Details about the Course Project Physics 313 1 Overview

Details about the Course Project
Physics 313
Instead of a final exam, the students taking this course will:
1. Prepare a 20-minute presentation to the class.
2. Write and hand in a 10-page double-spaced paper that summarizes your presentation in a clear organized way, similar to a short review article in a journal.
As a first step to prepare for your talk, please make an appointment to meet with me the week after fall break
so that I can help you to identify a suitable topic and to make sure that the topic will not take too much
time for you to investigate. Your presentation and paper can be on any topic related to the themes of this
course (e.g., theory, experiment, or simulation of some pattern-forming system) but it can not be related to
ongoing or previous research or for a previous course, for which you have already worked out the details of
a talk. What I have in mind would be that you identify a single clear question or issue that you can explain
and partly answer through your talk and paper.

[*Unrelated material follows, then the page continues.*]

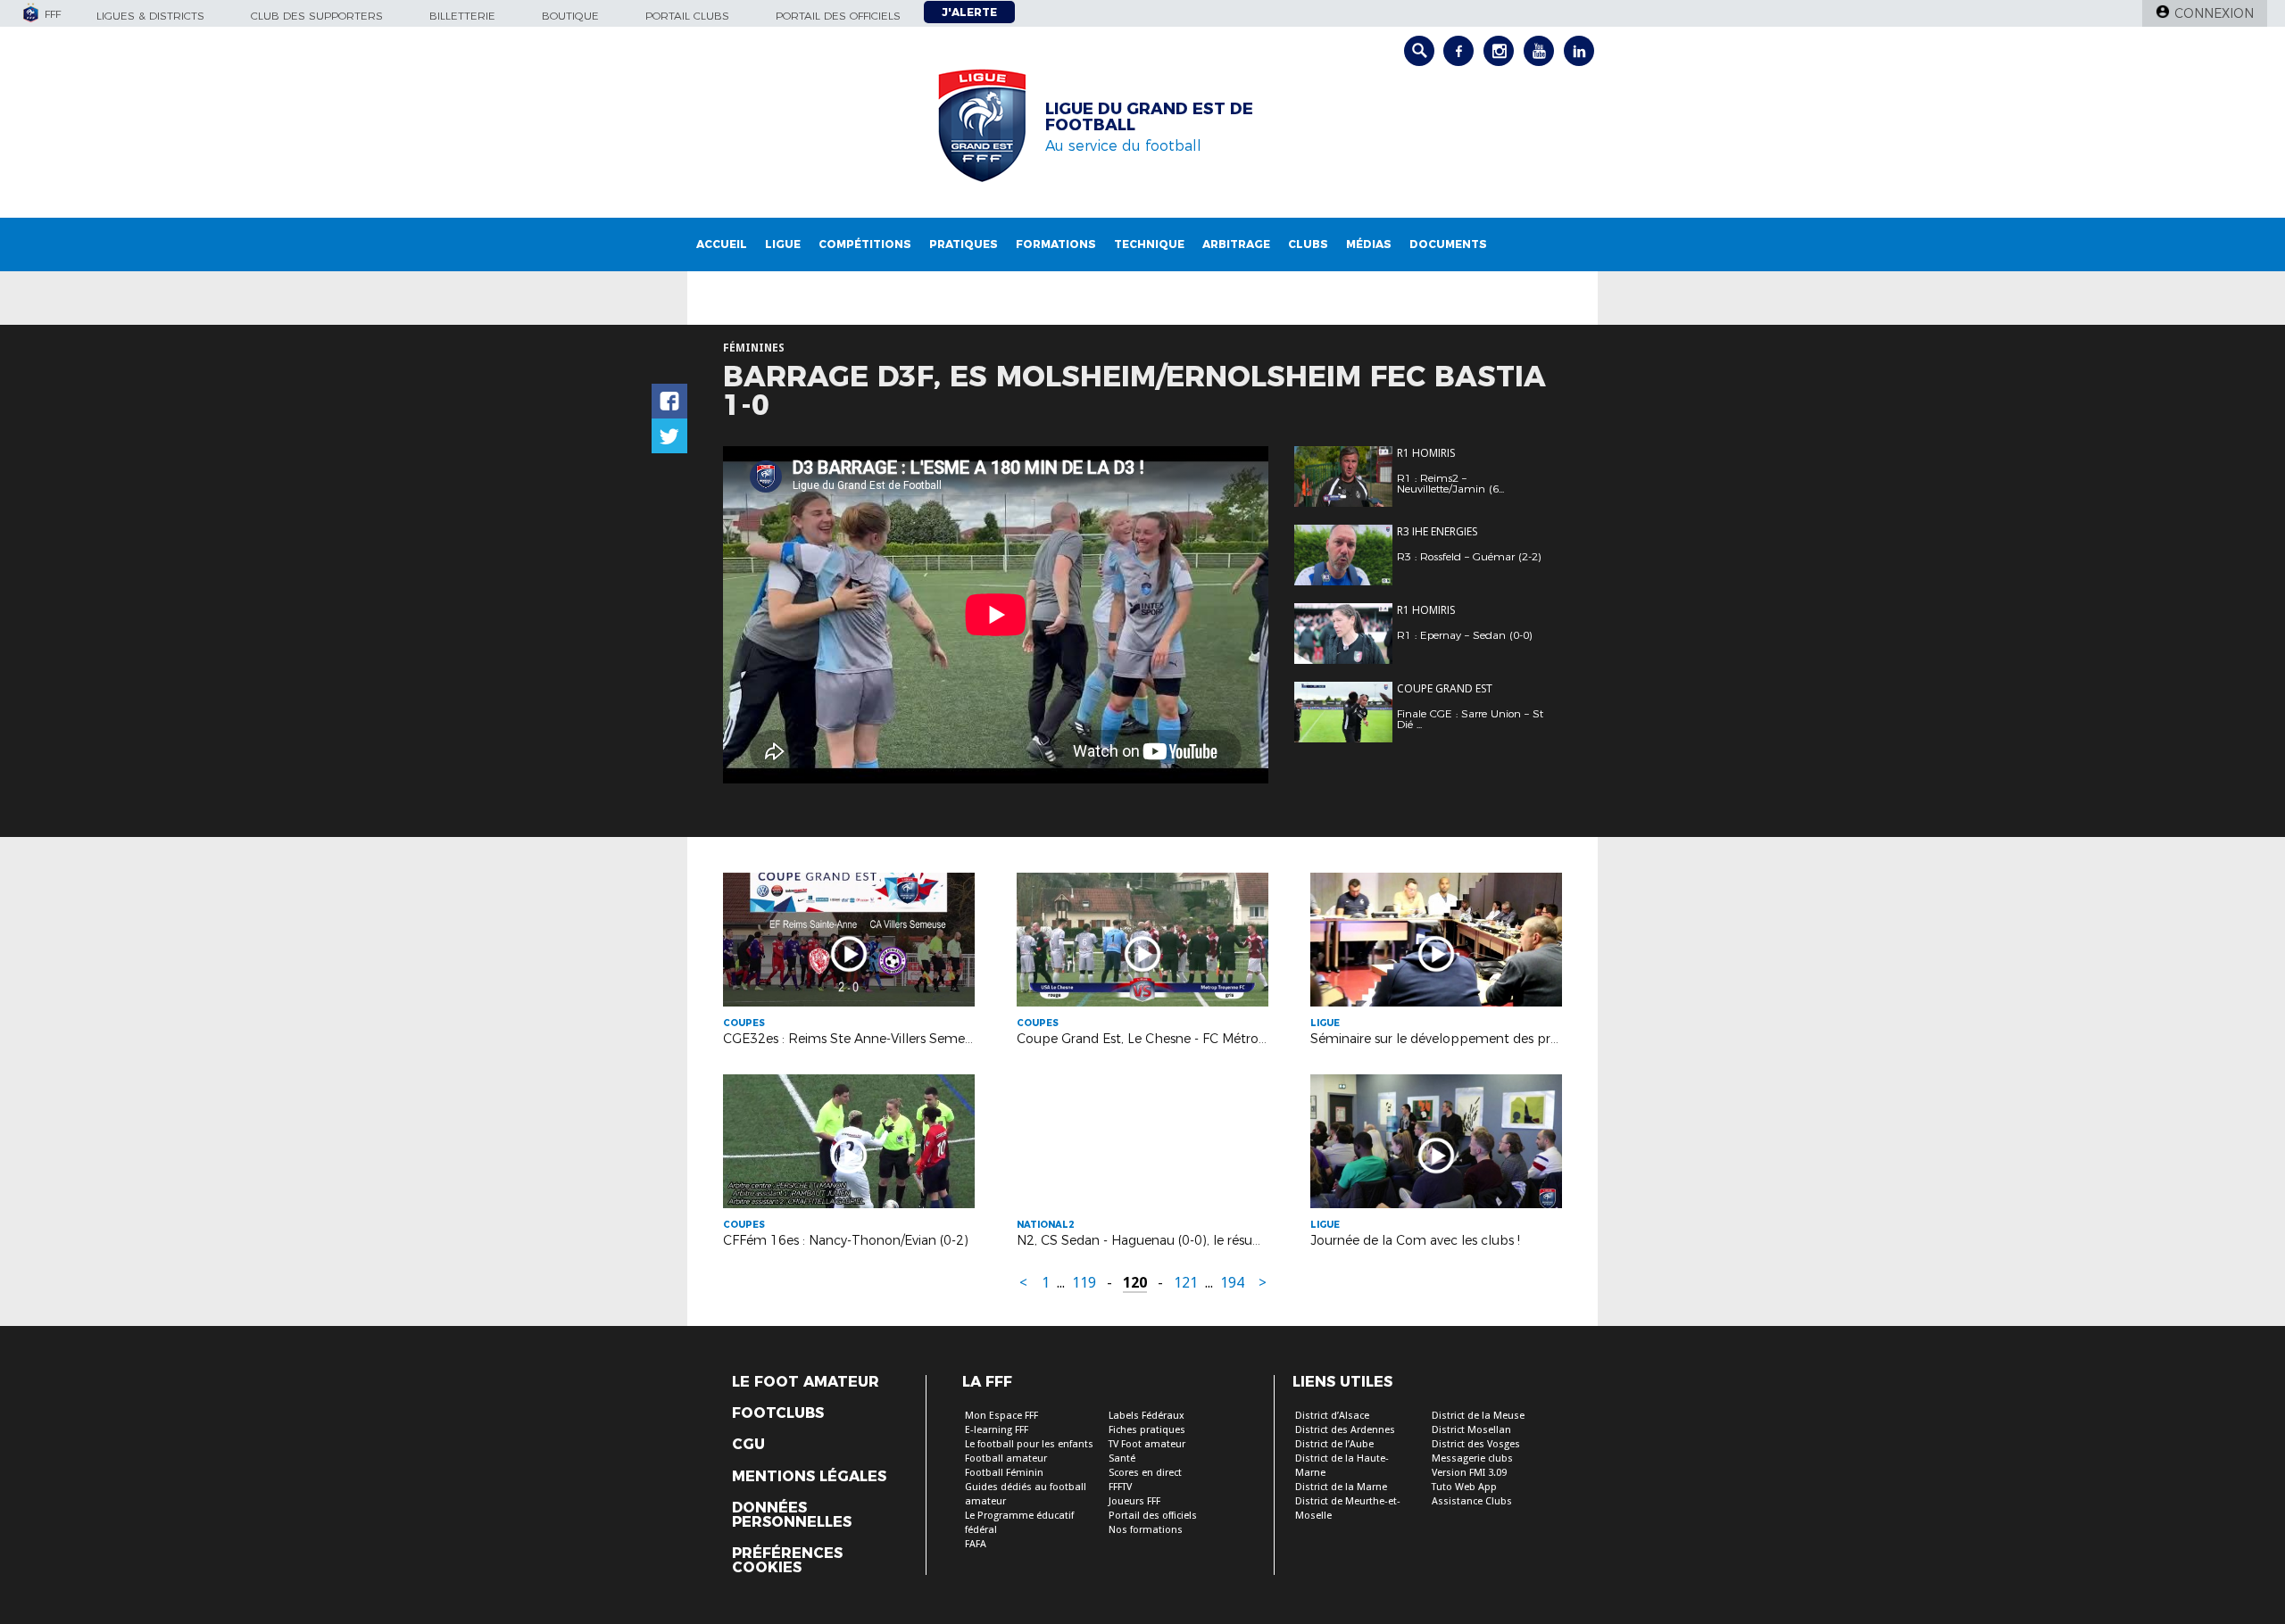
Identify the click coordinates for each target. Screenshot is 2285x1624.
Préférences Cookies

As you prepare for your talk and paper, please do not hesitate to get in touch with me via e-mail or by
coming by my office, I will be glad to meet with you.
The Talk
Here are some guidelines for your presentation, followed in the next section by some guidelines for writing
the related paper.
1. In 20 minutes, you will only be able to explain why your topic is interesting, some implications of
your topic, and then present some conclusions. You should avoid discussing technical details unless
absolutely necessary. For example, instead of deriving any equation that you use, simply present an
equation and describe where it comes from (e.g., a conservation law) and why it is important. Similarly,
avoid discussing details of how particular experimental data were obtained, just present the data and
explain why the data are interesting and what one learns from the data.
2. Your talk should be interesting to a general audience, namely to your classmates and to myself. You
should do your best to motivate your talk by identifying one or two particular questions and explaining
their significance. The right level should be about that of a Scientific American article, with an emphasis
on why something is interesting rather than the details.
3. Many scientific talks are given in the form of a sequence of slides, say using PowerPoint or OpenOffice
Impress. If you choose to use this approach (as opposed to writing on the blackboard), please keep in
mind an important and practical guideline, which is that you should spend about 2 minutes per slide
so that your entire presentation should be no longer than about 12 slides long. If a particular slide
has important information, it will take you at least a minute or so to discuss that information. If you
spend more than about 2 minutes on a slide, then you likely have too many different ideas for a single
slide and you should replace that slide with two or more slides.
Note: I will be strictly enforcing the 20-minute limit so please make sure that your talk is not too long!
I recommend that you practice your talk with a clock before you present it to the class so that you
will finish within 20 minutes.
4. Each slide should be short and make only a few points (three at most). You should avoid using more
than one equation per slide. You should try to use a figure or animation whenever possible since most
audiences can grasp visual information more easily than mathematical information.
5. If you present a graph of data, make sure to take the time to discuss the important features of the
graph. You should explain what quantity is plotted on the x-axis and give its physical units, what
quantity is plotted on the y-axis and give its physical units, and indicate by pointing to the graph any
interesting or important features. You should not show a graph unless it makes a substantial point.
6. Similarly, if you present an equation, take the time to describe in words what the different symbols
mean, e.g., what each parameter means as well as what the variables mean. If possible, you should
also try to describe the physical meaning of the equation and of its components, e.g., that the equation
states the conservation of mass.
7. Your final slide should present your conclusions in the form of 3-4 specific points. If you find you are
running out of time, be prepared to jump to your concluding slide so that you can finish your talk on
Your presentation will be graded on the following details:
1. Identification of a clear interesting scientific question. This is perhaps the most important part of the
talk, that you have something interesting and worthwhile to talk about.
2. Good introduction that helps the class to appreciate why your question is interesting.
3. Good speaking style: you talk to the audience, not to the screen, speak slowly and clearly so that
everyone can understand you, make good eye contact with the audience.
4. Slides are clear, easy to understand, and well organized.
5. Each slide makes one or two good points
6. A short clear useful conclusion.
The Paper
1. You should write your paper as if talking to your 313 classmates. You should assume that the reader
has no prior knowledge of your topic and so you should introduce and motivate your topic. Just like
your talk, your paper should emphasize the implications and significance of results rather than focus
on details.
2. In your paper, you should do your best to identify a particular question (or a few questions) and
then explain how the results of your paper (equations, simulations, or experimental data) tried to or
succeeded in answering these questions.
3. Your paper should have a title, an abstract of no more than 600 characters, an introduction, a body,
conclusions, and a bibliography. I can provide you with a LATEX template if you know how to use
4. Most scientists first read the abstract, first paragraph, and concluding paragraph of a paper before
deciding whether to read the entire paper. You should therefore work particularly hard on these parts
of your paper, to make them clear, interesting, and compelling.
5. Your paper should be double spaced, which will make it easier to read and to correct.
I will be glad to look over early drafts of your paper and give you feedback if that will be helpful to you.